In India given the regulation structure, it is the agency channel that is the costliest. For a non-bank promoted company, bancassurance helps create balance in the channel mix and stabilize costs, adding to the top-line in a significant manner. There are multiple new-age banks in the ecosystem such as payments banks and small finance banks with significant customer base that insurers can look at for expanding penetration with innovative low-cost models.
In terms of products, you are once again focussing on Ulips. You have nearly 60% of your portfolio in Ulips, what’s the idea?
Today, we are undertaking a city-wise sales approach rather than focusing on product mix. The idea is to offer customers products that are need-based and goal-based, no matter where the customer is from. So in the metros, we see a higher skew towards Ulips keeping their risk appetite in mind, whereas in tier II and III cities, we may have more traditional products being sold. Having said this. Ulips are now seeing an uptake even in small towns and cities.
Why do you think Ulips will sell now? We are seeing a slow but steady comeback to Ulips.
When I look at the things that life insurance sector is good at, it’s long term performance, and when you compare the returns of mutual funds with the funds of the insurance industry, you will realise that over the long term insurance industry is capable of doing a better job. Long-term savings and investments are our forte and in recent times mutual funds have entered our space.
Today’s investors are looking for value-packed investment solutions, and keeping the long-term performance of Ulips and restructuring of charges, Ulips have become an attractive proposition. Our Goal Assure, for instance, competes with direct mutual funds. It’s an online Ulip with a fund management charge of 1.35% of the fund value. We just have a policy administration charge of Rs400 and then there is no other charge except mortality which is the cost of insurance and this gets returned to you and then we have boosters to get you to stay longer because we want to focus on a 7-15-year horizon. Now a Ulip bought online starts returning money to the promoters in four years’ time versus the offline version which could take more than a decade. We are very clear that we want to go to the online Ulip market space and because our long-term fund performance is so good, we are confident that online Ulips will eventually become pull products.
So is it safe to assume that traditional plans have lost their relevance?
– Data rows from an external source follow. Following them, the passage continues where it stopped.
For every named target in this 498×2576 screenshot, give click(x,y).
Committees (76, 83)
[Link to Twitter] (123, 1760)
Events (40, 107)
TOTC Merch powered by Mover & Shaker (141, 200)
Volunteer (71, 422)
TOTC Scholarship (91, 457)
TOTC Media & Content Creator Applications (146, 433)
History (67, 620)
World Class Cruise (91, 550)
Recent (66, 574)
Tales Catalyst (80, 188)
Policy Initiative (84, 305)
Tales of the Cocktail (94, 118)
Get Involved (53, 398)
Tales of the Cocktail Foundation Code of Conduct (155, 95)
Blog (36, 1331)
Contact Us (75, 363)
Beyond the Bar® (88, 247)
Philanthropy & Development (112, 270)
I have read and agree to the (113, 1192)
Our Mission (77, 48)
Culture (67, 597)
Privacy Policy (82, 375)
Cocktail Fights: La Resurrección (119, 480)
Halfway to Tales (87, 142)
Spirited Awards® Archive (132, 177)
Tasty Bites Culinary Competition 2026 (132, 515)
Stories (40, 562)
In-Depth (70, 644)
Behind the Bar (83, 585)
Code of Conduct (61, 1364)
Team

Although there could be a certain section that needs the comfort of a guarantee, but does it make sense to sell mainly traditional plans, especially when these plans come at such high surrender costs and opaque structures?
Every individual needs insurance and a combination or a healthy mix of traditional and Ulips is ideal, keeping in mind life goals and risk appetite. The industry continues to sell traditional products for the reasons you mentioned, and as customers become more aware and Ulips become more value-packed, I believe we may see a balance in the product mix of companies.
When I look at persistency ratios of Bajaj Allianz, the fifth year persistency has been poor. Is there a link between persistency and the fact that the company is largely agent driven?
Our persistency is moving up for sure. Our Ulip persistency is far higher compared to traditional plans. And that’s because a lot of Ulip sales happens because you are attracted to the product. Traditional plans, on the other hand, are still a push product and poor persistency in this case is also because of how it’s sold to customers and then the service aspect. But there are other aspects as well. Persistency is also a function of customer profile, the payment options available, and customers’ awareness on staying invested and so on.
Since we have been a mass market insurer, reaching out to customers, especially in far-flung towns and cities has often been a challenge, impacting the persistency. However, we are correcting things and have started looking at it by offering flexibility in terms of premium payments and having revival campaigns across cities and small towns. And hence, we are sure that this will positively impact our persistency ratios.